| TASK |
Report how many lines below contain the word "item". Give only the number.

----------------

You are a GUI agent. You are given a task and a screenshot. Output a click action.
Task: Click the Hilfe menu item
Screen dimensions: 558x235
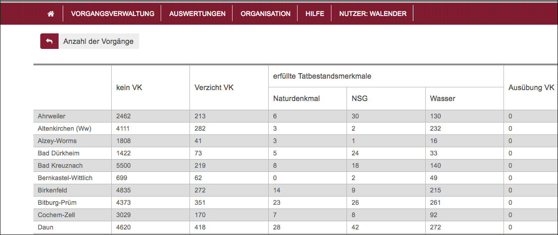315,14
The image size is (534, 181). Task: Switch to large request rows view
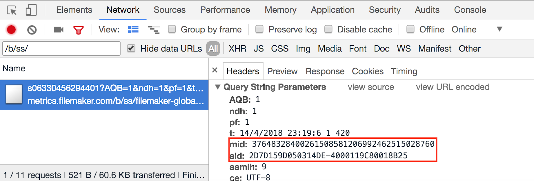click(133, 30)
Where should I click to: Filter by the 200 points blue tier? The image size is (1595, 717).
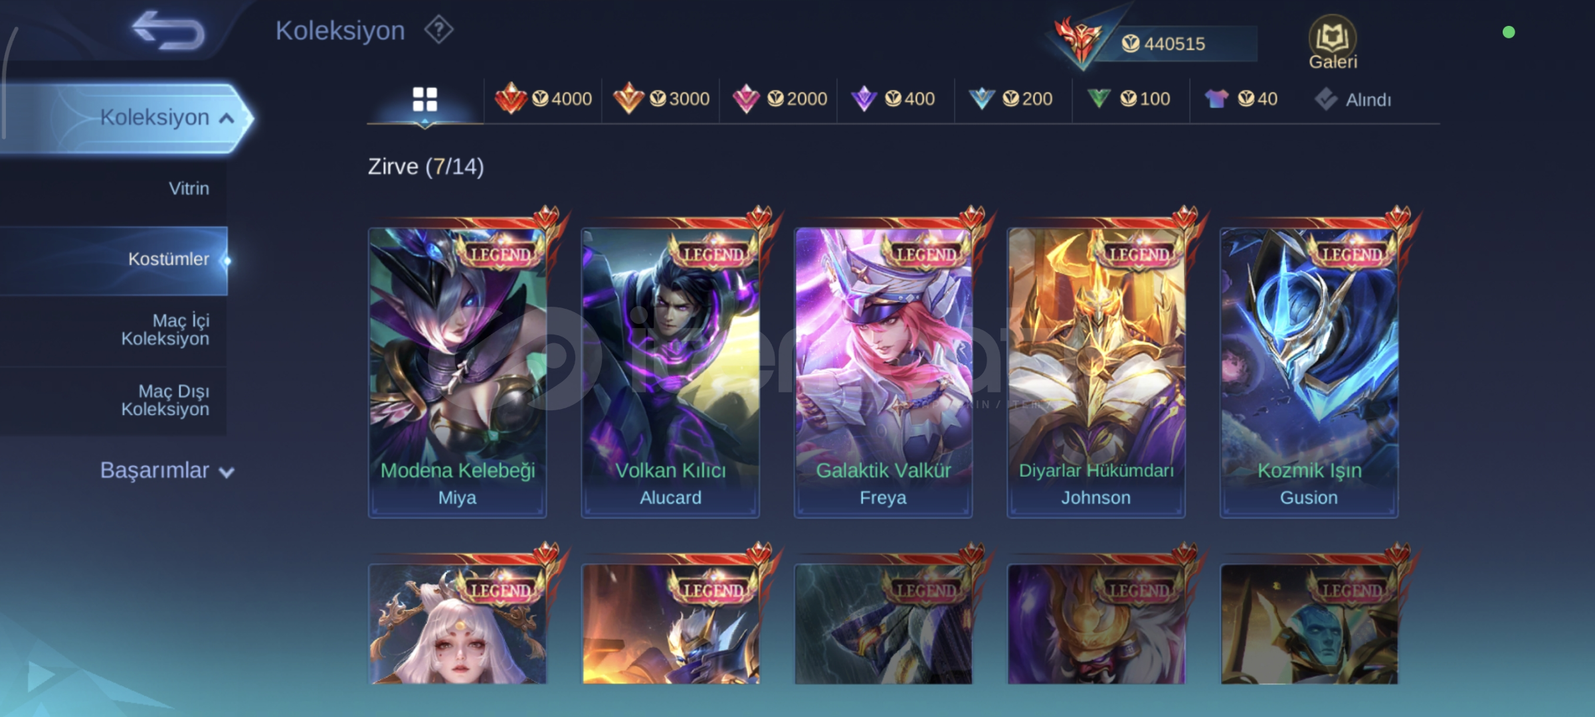[x=1010, y=99]
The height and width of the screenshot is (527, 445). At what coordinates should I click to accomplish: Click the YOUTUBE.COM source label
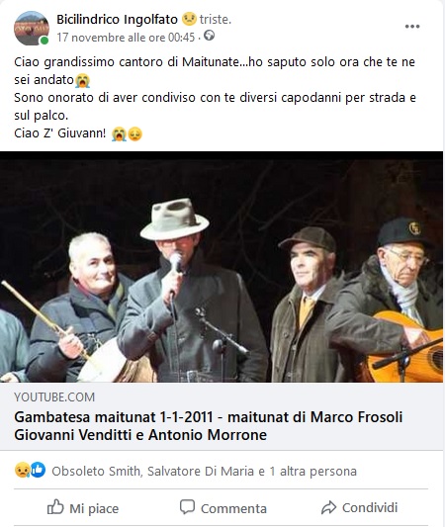[x=54, y=396]
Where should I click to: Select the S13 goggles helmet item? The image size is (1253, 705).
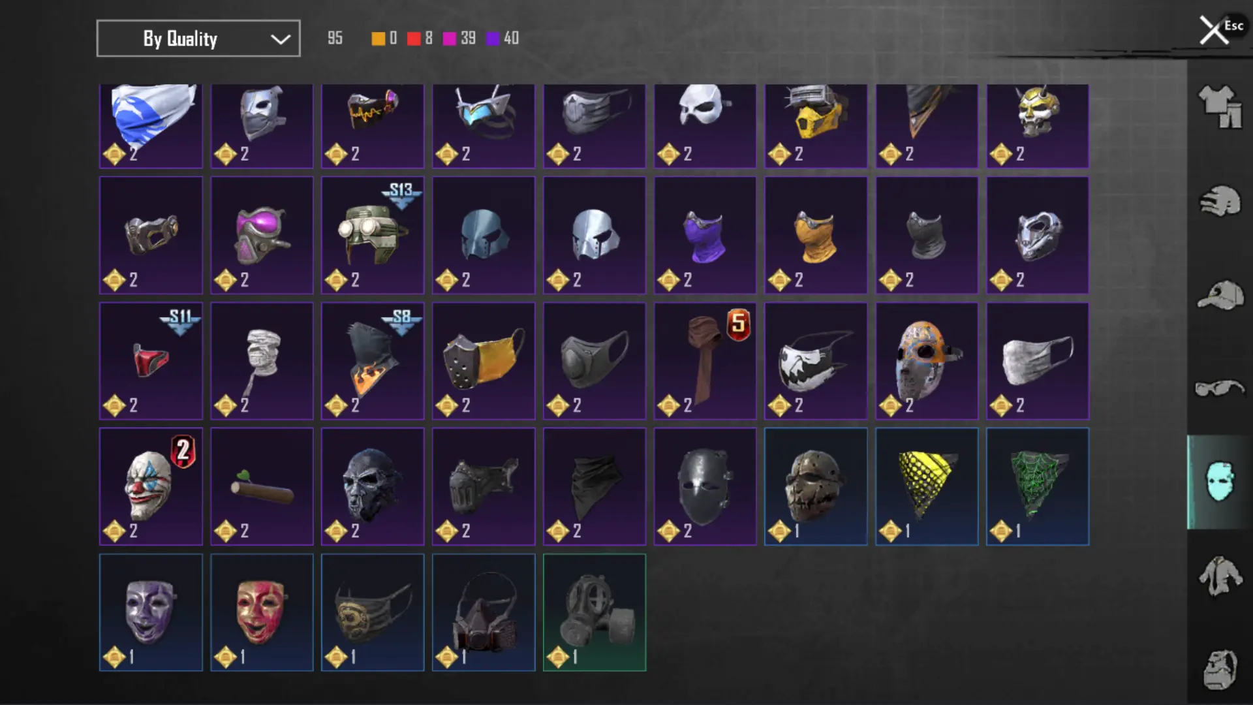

----------------

| TASK OUTPUT |
2